An exact repetition of the listing is required.

┌────────

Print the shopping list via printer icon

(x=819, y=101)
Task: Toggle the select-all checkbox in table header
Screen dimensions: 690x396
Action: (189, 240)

└────────

> _Solution for this task_
Print the shopping list via printer icon

(x=819, y=101)
Task: Toggle the select-all checkbox in table header
Screen dimensions: 690x396
Action: (189, 240)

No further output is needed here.